**PROBLEM REQUIREMENTS**
Word for word, restate the lines of the data below between those holding "Task: Toggle the playback clock button" and "The height and", inclusive; pictures do not belong in the copy.

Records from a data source
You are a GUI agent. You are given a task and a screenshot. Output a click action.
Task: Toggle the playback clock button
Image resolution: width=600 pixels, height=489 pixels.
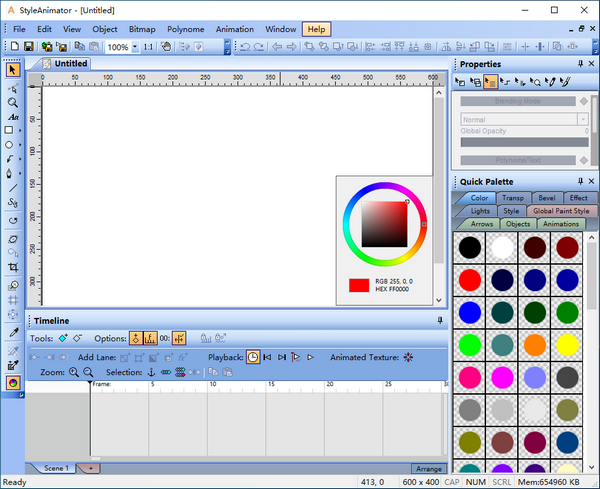pos(253,357)
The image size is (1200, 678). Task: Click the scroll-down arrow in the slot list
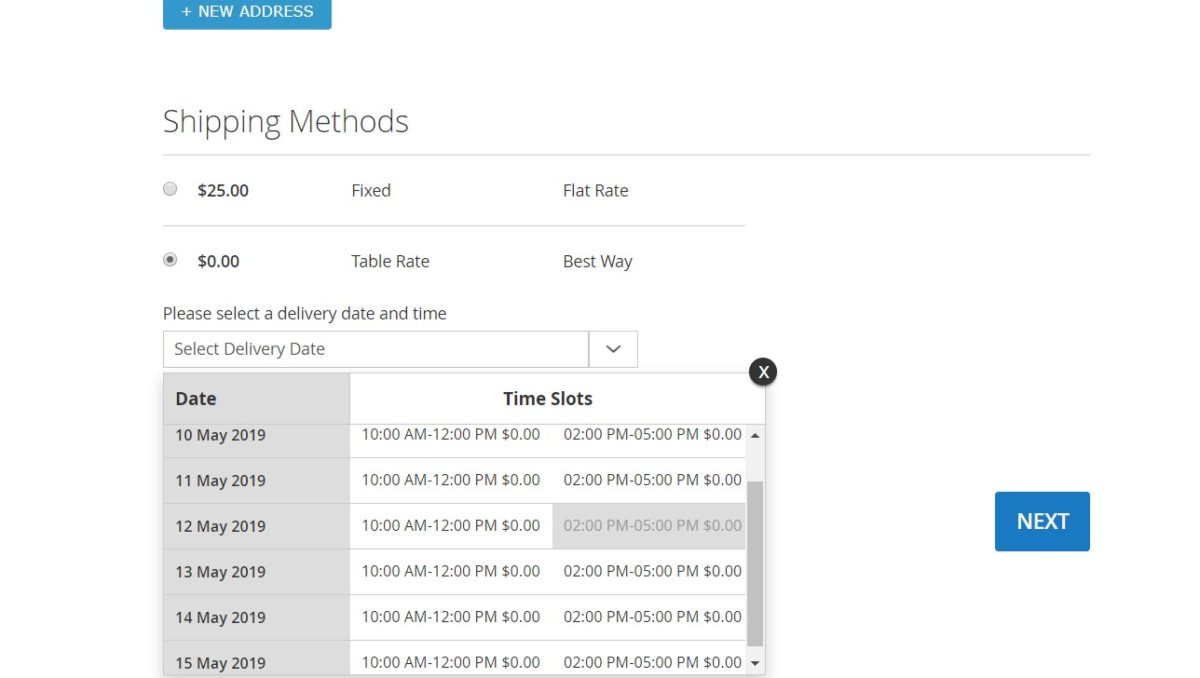click(x=755, y=662)
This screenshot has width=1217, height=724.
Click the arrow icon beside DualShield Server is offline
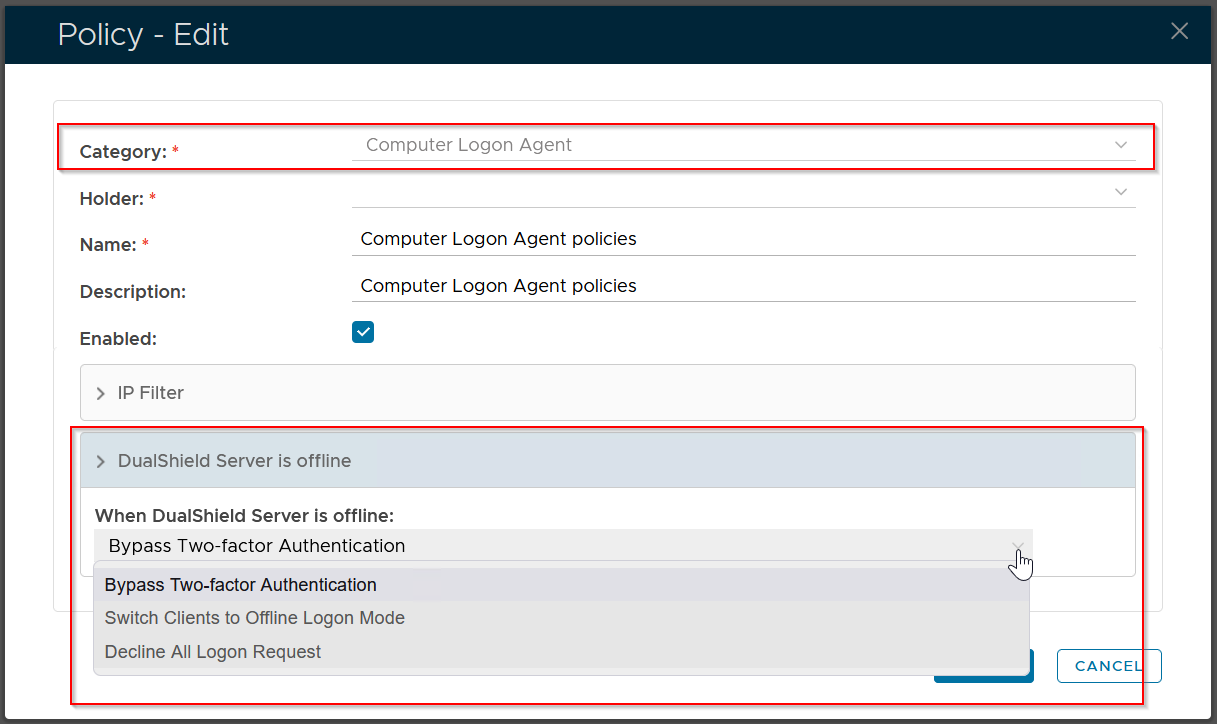[101, 462]
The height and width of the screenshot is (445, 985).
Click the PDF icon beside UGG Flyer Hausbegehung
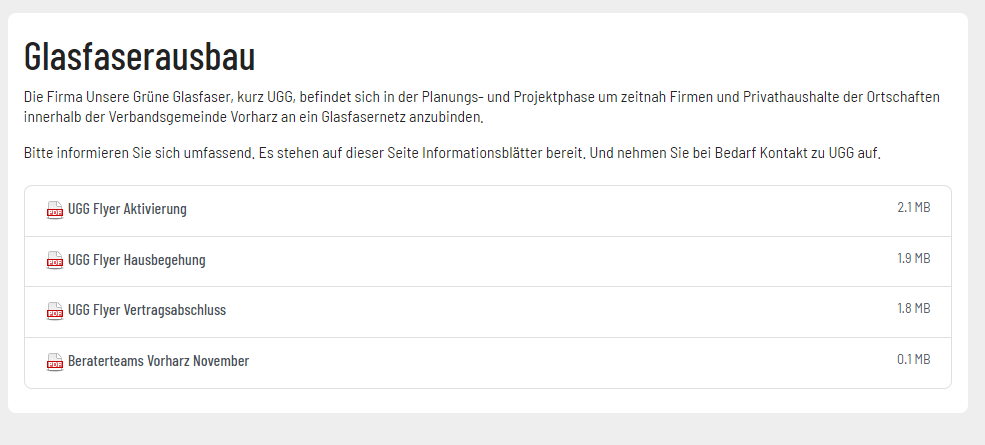(55, 261)
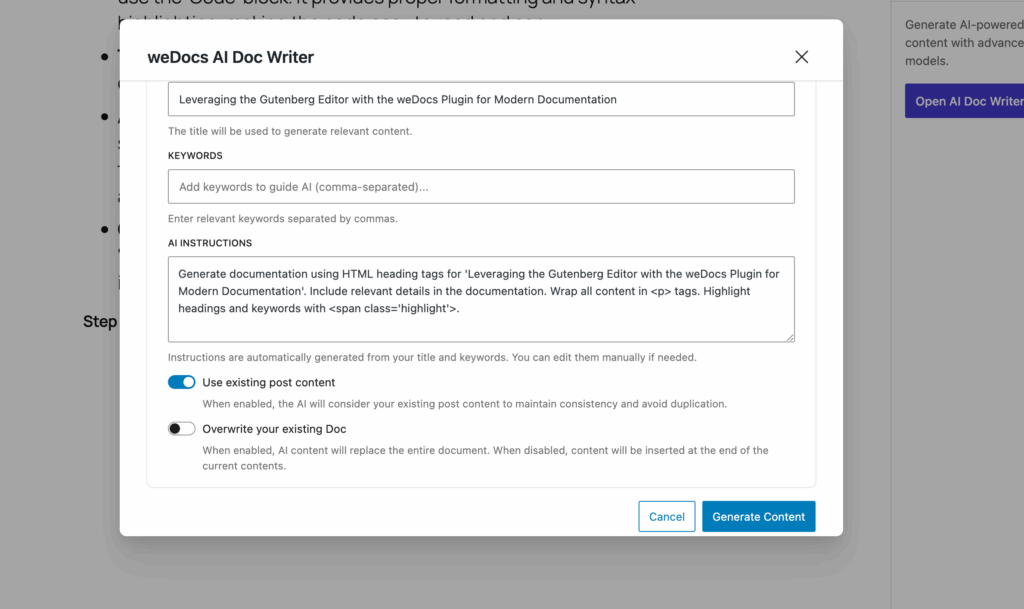
Task: Click the textarea resize handle corner
Action: 789,340
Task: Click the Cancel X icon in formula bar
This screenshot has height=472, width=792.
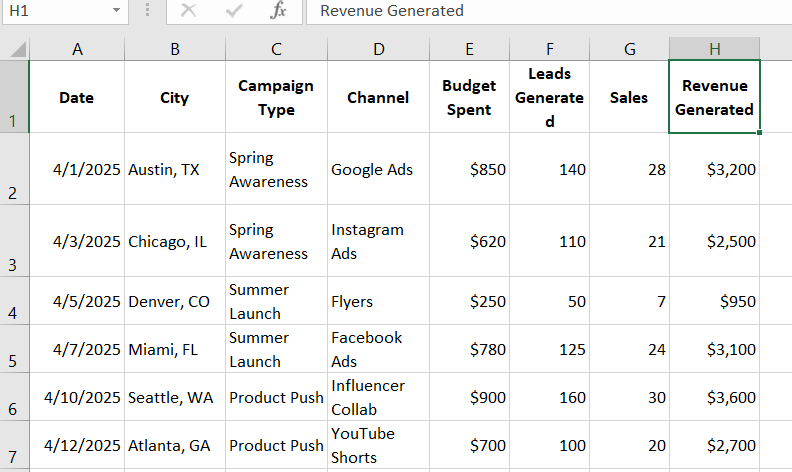Action: tap(188, 11)
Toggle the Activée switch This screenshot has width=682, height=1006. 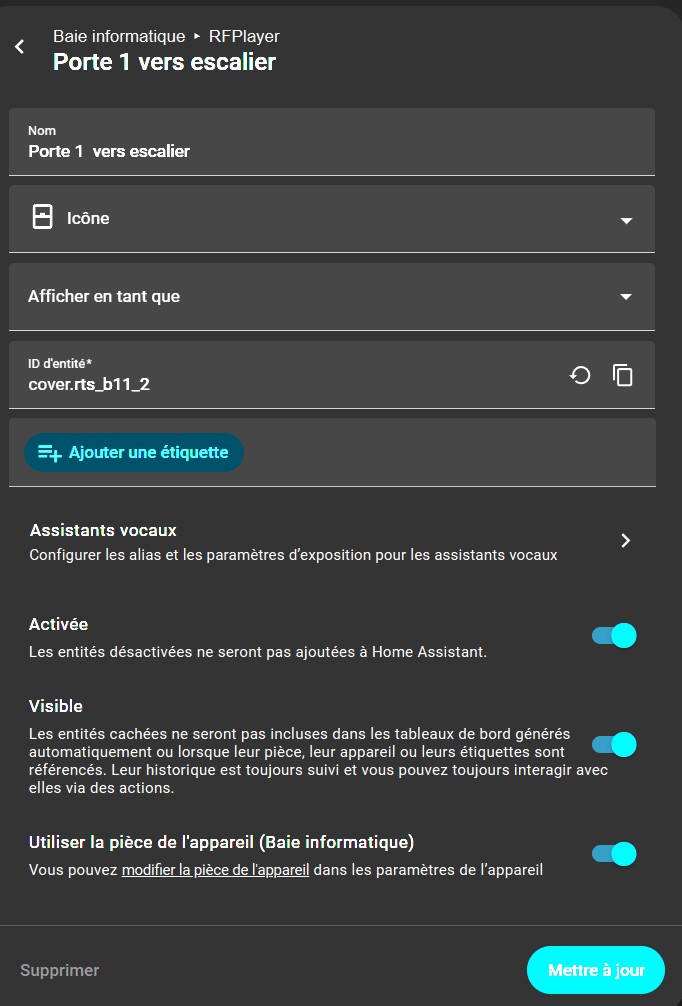coord(614,636)
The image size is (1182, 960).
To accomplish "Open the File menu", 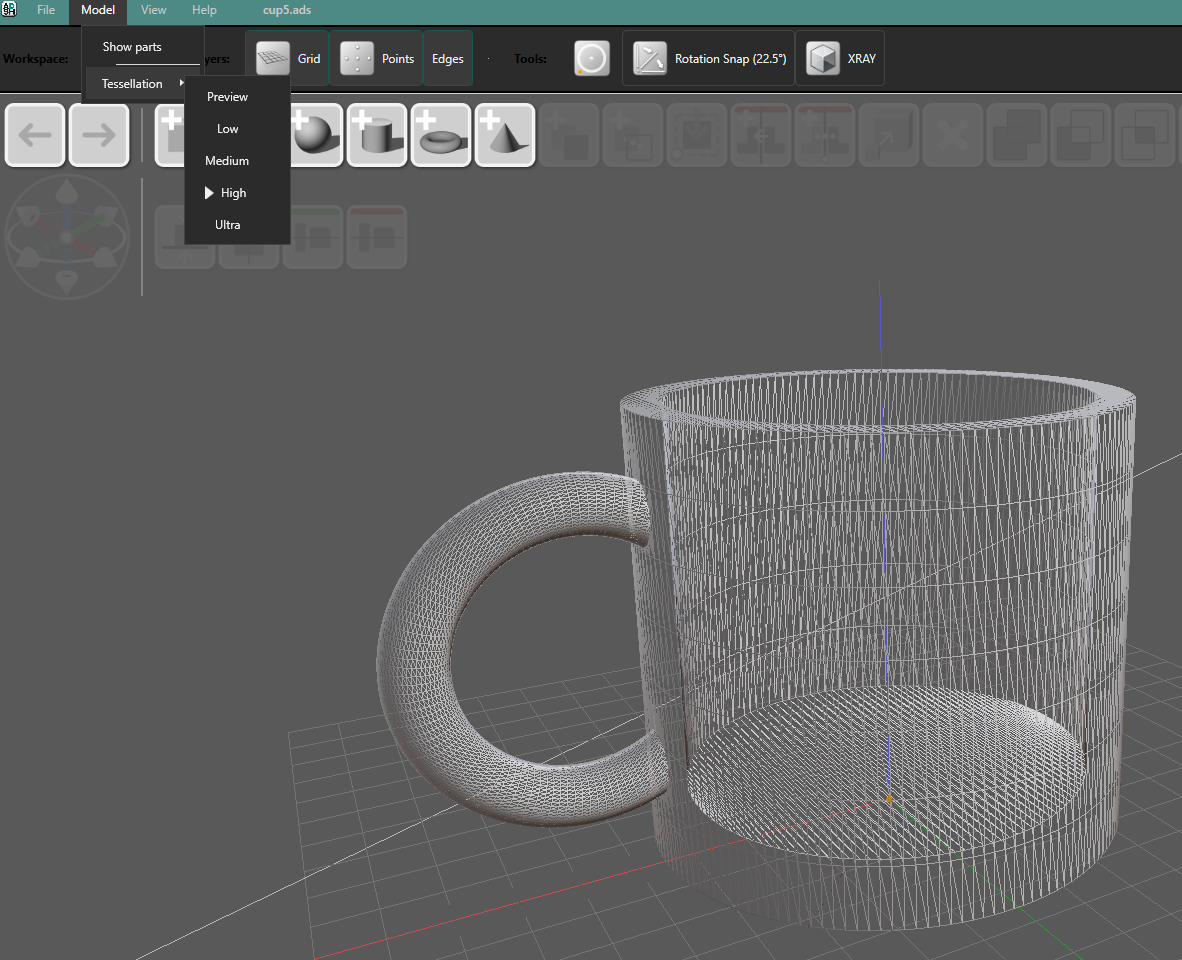I will (46, 10).
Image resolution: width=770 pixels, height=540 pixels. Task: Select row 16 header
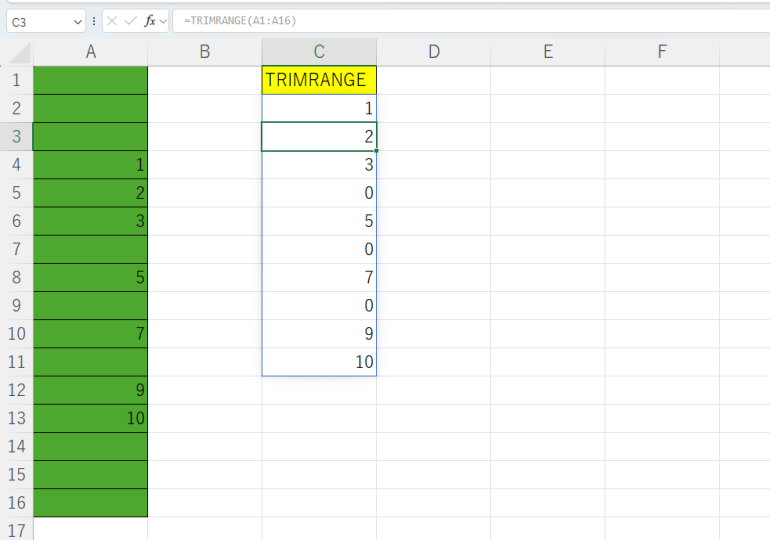16,503
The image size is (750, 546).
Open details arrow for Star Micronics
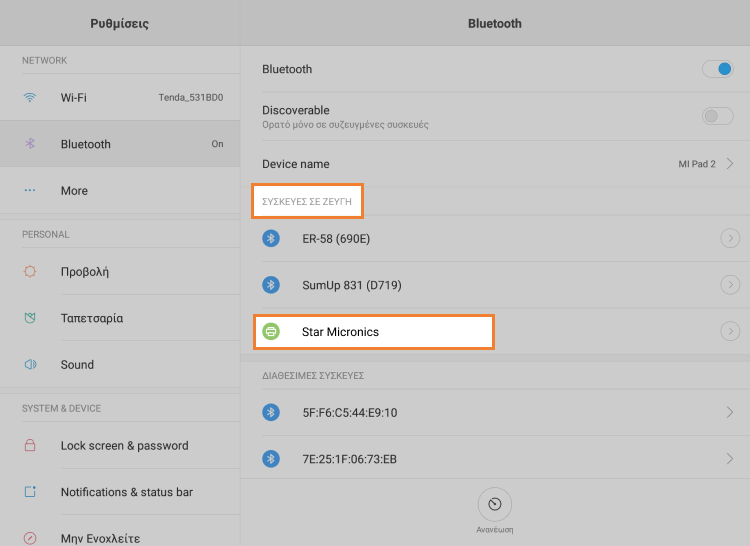click(730, 331)
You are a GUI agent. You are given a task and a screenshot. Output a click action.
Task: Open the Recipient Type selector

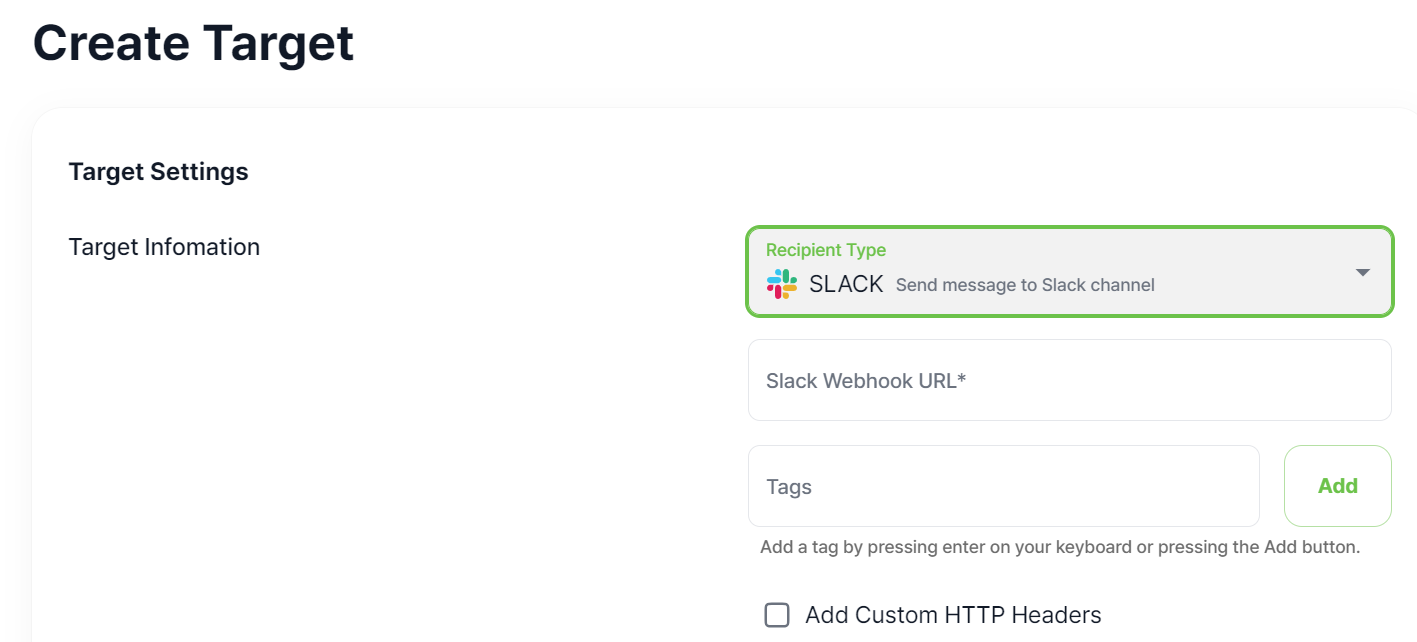coord(1069,271)
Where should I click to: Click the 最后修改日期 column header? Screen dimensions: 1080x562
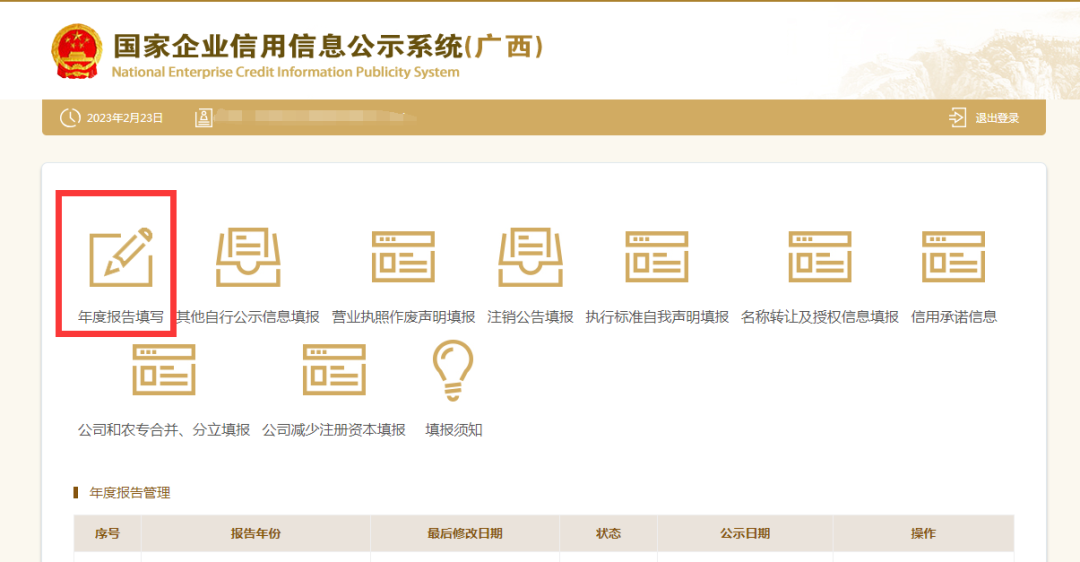pos(464,533)
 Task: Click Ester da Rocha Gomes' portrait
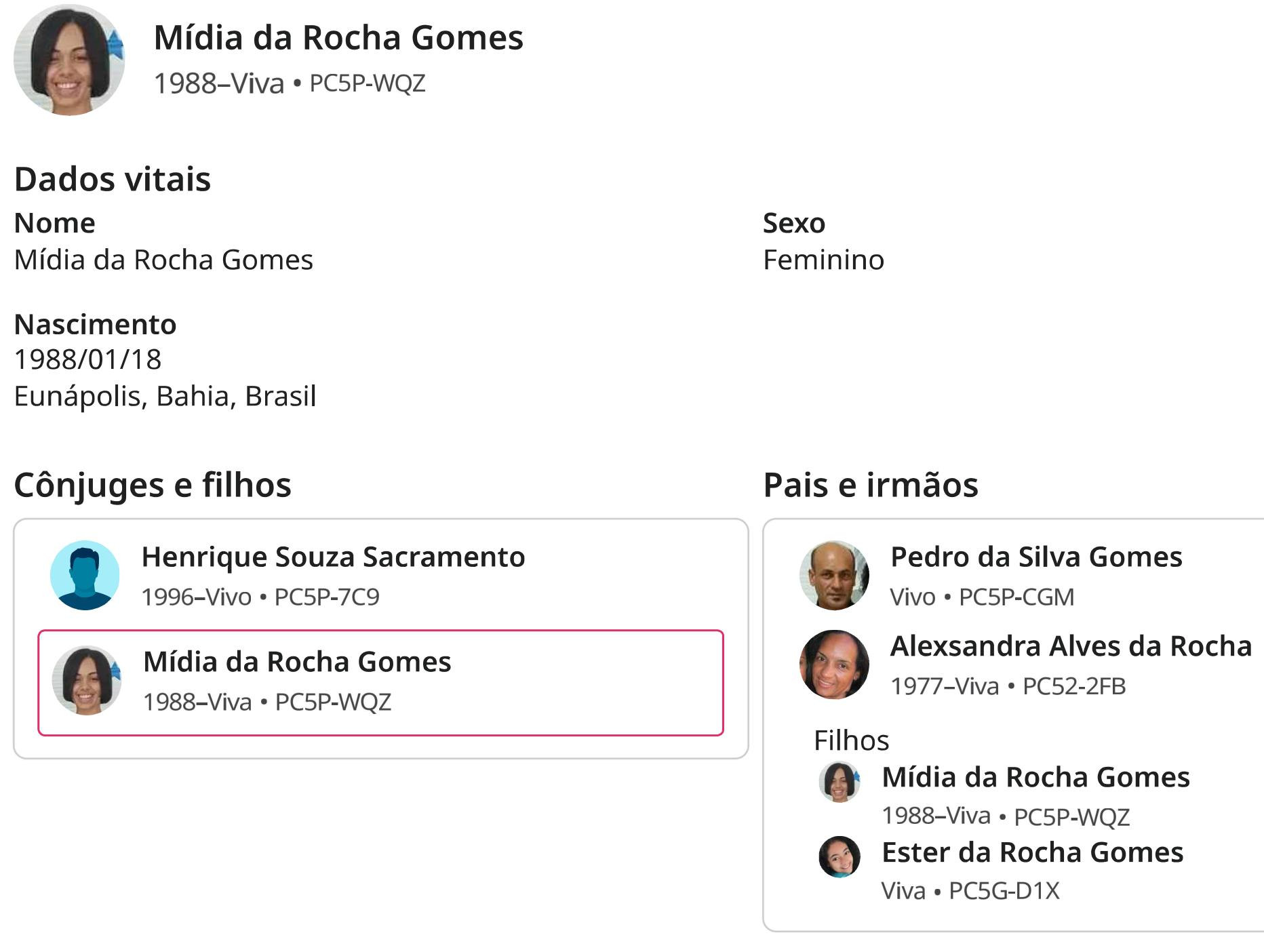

**TASK OUTPUT**
Task: Toggle the playback clock button
Image resolution: width=600 pixels, height=489 pixels.
pos(253,357)
The image size is (1200, 678). Task: Click the scroll-down arrow in the slot list
click(x=755, y=662)
This screenshot has width=1217, height=724.
Click the arrow icon beside DualShield Server is offline
[101, 462]
The height and width of the screenshot is (445, 985).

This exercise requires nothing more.